Assignment – Output the lines below from the one containing "2000x1500 pixels. Task: Click" through the end of the listing, inclusive, exactly as they appear, and nothing further.

[Start of Attachment]

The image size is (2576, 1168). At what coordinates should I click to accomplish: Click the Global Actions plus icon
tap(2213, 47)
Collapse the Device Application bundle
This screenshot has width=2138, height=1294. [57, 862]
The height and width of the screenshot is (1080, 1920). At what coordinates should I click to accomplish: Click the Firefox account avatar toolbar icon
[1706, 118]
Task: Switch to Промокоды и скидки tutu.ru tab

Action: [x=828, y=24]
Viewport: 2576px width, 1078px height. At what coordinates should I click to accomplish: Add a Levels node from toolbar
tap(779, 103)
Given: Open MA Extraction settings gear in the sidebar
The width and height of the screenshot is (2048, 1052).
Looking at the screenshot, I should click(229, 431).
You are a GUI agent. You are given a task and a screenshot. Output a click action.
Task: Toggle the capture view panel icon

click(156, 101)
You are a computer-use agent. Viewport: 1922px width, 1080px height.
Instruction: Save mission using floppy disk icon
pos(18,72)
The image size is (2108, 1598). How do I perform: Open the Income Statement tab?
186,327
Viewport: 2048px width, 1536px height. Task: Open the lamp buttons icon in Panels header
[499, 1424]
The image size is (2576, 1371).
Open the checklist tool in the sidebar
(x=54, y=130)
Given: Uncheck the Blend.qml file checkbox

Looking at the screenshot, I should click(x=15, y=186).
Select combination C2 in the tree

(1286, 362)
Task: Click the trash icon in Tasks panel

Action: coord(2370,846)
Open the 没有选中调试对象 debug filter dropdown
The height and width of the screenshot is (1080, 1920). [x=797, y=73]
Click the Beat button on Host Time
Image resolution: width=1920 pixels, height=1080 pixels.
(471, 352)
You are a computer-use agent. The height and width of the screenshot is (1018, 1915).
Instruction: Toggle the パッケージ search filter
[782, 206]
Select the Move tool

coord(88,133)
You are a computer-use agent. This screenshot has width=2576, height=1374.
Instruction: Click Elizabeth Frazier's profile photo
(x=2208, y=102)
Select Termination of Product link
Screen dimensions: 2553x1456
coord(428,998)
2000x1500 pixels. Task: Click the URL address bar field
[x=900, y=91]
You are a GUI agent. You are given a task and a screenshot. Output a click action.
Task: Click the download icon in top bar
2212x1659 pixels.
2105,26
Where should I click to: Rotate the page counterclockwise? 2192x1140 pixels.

[End of Attachment]

Reply –
2000x1500 pixels. Task: Click the URL address bar field
[x=900, y=91]
You are a GUI agent. You are given a task and a screenshot. Output a click action.
Task: Click the download icon in top bar
2212x1659 pixels.
2105,26
Where should I click to: Rotate the page counterclockwise? 2192x1140 pixels.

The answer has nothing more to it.